Exercise regularly. In some patients, exercise alone can help relieve many of the symptoms of arthritic conditions such as pain and fatigue.
Use cold and hot packs. Cold has a numbing effect and can dull the sensation of pain, whereas heat can relax tense muscles and relieve pain.
Experiment with relaxation techniques. Stress can worsen symptoms associated with PA. Patients should try to reduce stress and increase relaxation through various techniques, such as meditation or prayer, yoga, tai chi, deep breathing, biofeedback, self-hypnosis, visualization or guided imagery.
Use proper body mechanics. Individuals should observe good posture and ergonomics and avoid straining areas vulnerable to arthritis, such as finger joints.
Care for skin. Daily bathing can help remove psoriasis scales. Use of hot water and harsh soaps should be avoided, and patients should pat themselves dry after a shower or bath and apply a moisturizing cream (without alcohol) while skin is still damp. Humidifiers can help keep inside air moist.
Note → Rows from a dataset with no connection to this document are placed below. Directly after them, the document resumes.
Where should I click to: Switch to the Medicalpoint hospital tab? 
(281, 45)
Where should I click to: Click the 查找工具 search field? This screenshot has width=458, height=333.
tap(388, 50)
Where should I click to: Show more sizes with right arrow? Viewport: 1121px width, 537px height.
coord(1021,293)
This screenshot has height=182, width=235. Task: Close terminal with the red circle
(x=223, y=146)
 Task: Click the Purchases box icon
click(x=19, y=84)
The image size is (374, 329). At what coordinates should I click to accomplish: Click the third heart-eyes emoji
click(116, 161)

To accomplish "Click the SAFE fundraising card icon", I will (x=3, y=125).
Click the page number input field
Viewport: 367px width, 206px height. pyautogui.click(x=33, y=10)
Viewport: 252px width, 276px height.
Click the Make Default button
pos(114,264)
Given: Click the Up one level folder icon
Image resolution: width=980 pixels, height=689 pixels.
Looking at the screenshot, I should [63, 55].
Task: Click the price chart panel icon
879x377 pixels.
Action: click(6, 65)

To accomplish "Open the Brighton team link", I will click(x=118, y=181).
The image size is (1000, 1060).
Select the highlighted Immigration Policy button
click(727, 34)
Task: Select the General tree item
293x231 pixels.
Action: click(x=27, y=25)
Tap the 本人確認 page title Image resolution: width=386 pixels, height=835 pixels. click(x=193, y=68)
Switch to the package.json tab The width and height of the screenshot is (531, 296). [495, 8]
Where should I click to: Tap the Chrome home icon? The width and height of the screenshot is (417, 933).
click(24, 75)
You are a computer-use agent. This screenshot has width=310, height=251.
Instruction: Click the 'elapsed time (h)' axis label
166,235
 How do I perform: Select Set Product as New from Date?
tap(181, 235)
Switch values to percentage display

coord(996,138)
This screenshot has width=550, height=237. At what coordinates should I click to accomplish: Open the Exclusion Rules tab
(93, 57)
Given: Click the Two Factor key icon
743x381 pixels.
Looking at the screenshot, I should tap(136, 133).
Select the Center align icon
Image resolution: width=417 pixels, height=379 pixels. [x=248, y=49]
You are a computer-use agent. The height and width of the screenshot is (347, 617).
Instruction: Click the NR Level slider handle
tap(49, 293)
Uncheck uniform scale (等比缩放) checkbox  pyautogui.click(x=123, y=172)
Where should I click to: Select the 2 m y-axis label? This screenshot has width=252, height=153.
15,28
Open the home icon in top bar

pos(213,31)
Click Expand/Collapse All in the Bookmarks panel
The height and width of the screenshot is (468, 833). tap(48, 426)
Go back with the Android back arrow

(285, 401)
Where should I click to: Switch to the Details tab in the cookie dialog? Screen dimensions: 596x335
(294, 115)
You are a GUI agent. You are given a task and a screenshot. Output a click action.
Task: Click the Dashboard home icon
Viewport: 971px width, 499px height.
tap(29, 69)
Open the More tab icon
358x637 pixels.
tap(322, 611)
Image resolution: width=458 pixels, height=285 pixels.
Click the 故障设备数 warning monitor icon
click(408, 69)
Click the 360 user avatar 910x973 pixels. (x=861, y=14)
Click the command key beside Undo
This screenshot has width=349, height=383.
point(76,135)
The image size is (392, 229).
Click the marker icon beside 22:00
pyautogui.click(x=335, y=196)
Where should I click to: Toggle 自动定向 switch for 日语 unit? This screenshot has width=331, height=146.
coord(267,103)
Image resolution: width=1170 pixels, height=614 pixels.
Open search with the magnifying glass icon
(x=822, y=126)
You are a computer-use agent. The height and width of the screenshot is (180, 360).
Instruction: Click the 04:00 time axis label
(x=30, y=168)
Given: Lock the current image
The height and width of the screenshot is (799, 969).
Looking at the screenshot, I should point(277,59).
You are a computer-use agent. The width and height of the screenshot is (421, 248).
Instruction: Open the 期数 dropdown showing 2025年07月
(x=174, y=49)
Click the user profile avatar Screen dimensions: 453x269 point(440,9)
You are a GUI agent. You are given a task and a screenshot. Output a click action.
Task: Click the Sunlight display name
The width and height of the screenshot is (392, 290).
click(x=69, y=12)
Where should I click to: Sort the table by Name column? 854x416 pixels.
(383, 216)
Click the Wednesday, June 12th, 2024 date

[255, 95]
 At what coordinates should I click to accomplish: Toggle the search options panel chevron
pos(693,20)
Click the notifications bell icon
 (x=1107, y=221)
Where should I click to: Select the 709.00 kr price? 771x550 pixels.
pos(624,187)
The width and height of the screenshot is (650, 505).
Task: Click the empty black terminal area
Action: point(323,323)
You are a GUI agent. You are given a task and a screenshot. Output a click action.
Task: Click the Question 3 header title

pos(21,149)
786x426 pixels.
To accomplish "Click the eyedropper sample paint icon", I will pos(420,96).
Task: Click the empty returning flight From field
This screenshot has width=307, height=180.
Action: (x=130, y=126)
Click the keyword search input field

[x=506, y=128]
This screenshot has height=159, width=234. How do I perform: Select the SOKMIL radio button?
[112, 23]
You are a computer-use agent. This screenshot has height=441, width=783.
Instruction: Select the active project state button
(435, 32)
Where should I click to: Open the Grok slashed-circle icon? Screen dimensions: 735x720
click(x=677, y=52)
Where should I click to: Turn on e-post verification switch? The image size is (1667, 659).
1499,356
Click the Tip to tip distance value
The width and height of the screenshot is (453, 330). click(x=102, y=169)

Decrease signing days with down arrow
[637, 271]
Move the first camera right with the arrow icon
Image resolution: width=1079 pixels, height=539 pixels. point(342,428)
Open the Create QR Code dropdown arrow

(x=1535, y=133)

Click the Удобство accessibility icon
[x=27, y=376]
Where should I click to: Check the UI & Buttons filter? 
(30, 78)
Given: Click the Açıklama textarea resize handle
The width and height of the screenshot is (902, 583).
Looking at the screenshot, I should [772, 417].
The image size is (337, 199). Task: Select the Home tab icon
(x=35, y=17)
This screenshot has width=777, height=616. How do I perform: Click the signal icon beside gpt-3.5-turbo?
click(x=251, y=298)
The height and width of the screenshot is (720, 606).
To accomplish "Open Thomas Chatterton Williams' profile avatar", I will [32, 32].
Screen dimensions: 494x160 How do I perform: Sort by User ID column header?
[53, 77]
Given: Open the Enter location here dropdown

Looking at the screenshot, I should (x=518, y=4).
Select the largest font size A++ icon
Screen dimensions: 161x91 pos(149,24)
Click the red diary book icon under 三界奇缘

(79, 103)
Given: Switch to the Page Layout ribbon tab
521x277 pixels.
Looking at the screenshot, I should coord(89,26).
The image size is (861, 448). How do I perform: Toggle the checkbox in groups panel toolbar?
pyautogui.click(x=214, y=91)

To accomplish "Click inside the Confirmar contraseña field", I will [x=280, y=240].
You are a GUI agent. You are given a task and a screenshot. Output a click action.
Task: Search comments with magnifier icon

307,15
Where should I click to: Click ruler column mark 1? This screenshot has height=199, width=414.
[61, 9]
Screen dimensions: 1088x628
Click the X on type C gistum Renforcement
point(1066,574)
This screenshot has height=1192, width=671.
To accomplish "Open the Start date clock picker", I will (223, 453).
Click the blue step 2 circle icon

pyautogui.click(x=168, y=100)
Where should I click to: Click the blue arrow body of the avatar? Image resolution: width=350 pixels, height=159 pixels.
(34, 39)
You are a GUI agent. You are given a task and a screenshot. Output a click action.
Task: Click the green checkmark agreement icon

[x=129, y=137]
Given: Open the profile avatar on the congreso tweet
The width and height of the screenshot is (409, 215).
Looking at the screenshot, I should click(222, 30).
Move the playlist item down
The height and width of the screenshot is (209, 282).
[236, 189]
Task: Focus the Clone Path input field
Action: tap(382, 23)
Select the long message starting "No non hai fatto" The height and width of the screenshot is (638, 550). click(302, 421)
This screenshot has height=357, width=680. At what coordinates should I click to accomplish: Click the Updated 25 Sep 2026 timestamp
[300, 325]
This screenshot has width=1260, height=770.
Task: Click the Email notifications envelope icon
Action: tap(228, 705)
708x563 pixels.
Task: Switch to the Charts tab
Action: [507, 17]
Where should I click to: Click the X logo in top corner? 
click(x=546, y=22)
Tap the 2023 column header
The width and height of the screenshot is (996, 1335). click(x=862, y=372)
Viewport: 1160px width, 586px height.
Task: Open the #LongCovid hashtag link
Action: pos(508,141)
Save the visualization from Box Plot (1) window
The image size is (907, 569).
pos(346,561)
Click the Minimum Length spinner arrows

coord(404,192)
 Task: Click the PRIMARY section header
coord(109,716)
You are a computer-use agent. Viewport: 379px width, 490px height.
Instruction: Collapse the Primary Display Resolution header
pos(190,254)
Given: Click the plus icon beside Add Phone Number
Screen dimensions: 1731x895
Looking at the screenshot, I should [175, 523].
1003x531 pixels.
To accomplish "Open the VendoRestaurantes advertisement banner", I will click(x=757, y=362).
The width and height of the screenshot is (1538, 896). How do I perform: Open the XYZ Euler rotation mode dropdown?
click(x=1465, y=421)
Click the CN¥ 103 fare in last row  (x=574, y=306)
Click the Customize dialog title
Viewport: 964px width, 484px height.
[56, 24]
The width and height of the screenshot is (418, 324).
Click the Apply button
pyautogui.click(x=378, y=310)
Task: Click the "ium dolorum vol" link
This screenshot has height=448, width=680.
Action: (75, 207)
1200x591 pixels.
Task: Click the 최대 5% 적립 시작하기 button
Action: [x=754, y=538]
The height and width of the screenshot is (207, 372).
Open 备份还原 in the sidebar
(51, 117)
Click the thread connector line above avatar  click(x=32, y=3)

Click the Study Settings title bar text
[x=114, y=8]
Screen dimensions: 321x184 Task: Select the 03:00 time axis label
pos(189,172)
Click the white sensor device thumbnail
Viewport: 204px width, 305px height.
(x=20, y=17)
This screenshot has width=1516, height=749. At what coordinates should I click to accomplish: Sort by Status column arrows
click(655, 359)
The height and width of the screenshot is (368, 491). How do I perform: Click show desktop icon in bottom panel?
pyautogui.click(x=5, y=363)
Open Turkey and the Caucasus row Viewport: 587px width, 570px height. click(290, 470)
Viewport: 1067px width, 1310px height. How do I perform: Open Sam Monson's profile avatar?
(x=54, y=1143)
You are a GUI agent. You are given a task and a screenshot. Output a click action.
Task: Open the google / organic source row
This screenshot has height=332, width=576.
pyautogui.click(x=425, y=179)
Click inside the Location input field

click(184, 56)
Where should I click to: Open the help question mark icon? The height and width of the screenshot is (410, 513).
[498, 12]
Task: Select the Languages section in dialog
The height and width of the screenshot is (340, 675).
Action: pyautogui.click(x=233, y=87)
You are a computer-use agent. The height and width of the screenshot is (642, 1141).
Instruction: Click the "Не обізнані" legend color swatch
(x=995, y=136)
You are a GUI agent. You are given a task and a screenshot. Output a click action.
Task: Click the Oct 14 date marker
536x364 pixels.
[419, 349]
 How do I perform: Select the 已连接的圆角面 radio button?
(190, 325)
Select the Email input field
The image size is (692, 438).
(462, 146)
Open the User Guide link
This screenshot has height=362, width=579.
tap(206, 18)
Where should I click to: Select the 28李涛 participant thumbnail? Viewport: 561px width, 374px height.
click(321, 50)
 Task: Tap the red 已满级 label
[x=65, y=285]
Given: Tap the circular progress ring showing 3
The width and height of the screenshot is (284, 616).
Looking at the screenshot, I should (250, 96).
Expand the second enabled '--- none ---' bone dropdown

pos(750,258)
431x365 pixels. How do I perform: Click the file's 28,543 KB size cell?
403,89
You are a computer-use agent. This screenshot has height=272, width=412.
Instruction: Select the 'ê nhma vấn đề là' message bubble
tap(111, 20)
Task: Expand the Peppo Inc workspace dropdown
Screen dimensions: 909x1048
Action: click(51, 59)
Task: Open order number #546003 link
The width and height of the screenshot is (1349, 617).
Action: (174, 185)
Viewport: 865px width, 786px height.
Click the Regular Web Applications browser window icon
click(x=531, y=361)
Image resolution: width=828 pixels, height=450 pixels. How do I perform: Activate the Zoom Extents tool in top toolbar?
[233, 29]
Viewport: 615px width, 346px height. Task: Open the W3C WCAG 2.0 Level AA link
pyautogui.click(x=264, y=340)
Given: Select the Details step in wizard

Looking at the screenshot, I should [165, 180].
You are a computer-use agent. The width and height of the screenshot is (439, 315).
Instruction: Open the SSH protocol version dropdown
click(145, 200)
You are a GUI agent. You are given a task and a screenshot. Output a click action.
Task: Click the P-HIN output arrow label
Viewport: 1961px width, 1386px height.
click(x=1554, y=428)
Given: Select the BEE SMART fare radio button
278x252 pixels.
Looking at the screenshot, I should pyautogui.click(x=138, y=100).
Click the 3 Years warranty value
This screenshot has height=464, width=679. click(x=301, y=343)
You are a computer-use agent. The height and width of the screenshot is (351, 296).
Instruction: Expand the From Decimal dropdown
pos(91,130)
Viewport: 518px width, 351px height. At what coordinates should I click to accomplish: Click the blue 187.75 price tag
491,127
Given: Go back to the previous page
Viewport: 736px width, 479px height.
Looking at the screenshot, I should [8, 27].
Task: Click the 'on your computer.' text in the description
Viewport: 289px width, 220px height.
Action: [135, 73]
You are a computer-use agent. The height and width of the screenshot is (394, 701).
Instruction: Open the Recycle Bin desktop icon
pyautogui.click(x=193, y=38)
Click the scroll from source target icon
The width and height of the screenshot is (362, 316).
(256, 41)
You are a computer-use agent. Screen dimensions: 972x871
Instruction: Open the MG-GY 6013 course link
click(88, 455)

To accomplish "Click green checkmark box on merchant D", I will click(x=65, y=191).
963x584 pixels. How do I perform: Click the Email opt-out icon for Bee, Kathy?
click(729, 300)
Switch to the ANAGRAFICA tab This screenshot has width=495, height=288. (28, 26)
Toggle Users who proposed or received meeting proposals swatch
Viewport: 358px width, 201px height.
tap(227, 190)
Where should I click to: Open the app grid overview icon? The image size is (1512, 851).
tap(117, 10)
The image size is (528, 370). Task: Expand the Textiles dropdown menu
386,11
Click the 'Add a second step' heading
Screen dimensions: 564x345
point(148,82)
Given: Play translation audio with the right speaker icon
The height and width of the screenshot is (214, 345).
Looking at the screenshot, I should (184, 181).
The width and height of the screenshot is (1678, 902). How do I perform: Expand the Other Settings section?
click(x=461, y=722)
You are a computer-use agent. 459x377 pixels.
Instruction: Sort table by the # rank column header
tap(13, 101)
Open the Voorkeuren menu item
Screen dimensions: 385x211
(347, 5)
Expose skin to moderate sunlight. Sunlight slows down cell growth, helping improve psoriasis. However, patients should remember that too much sunlight can damage the skin and cause skin cancer.
Questions for your doctor on psoriatic arthritis
Preparing questions in advance can help patients have more meaningful discussions with their physicians regarding their conditions. Patients may wish to ask their doctor the following questions about psoriatic arthritis (PA):
What tests are needed to determine whether I have PA?
What do these tests involve?
How does PA differ from other forms of arthritis I might experience?
What causes this disease?
Is PA likely to run in my family?
My psoriasis and arthritis rarely flare up at the same time. Is this normal?
What are my treatment options?
Which treatments do you recommend for me?
What side effects can I expect from medications used to treat my PA?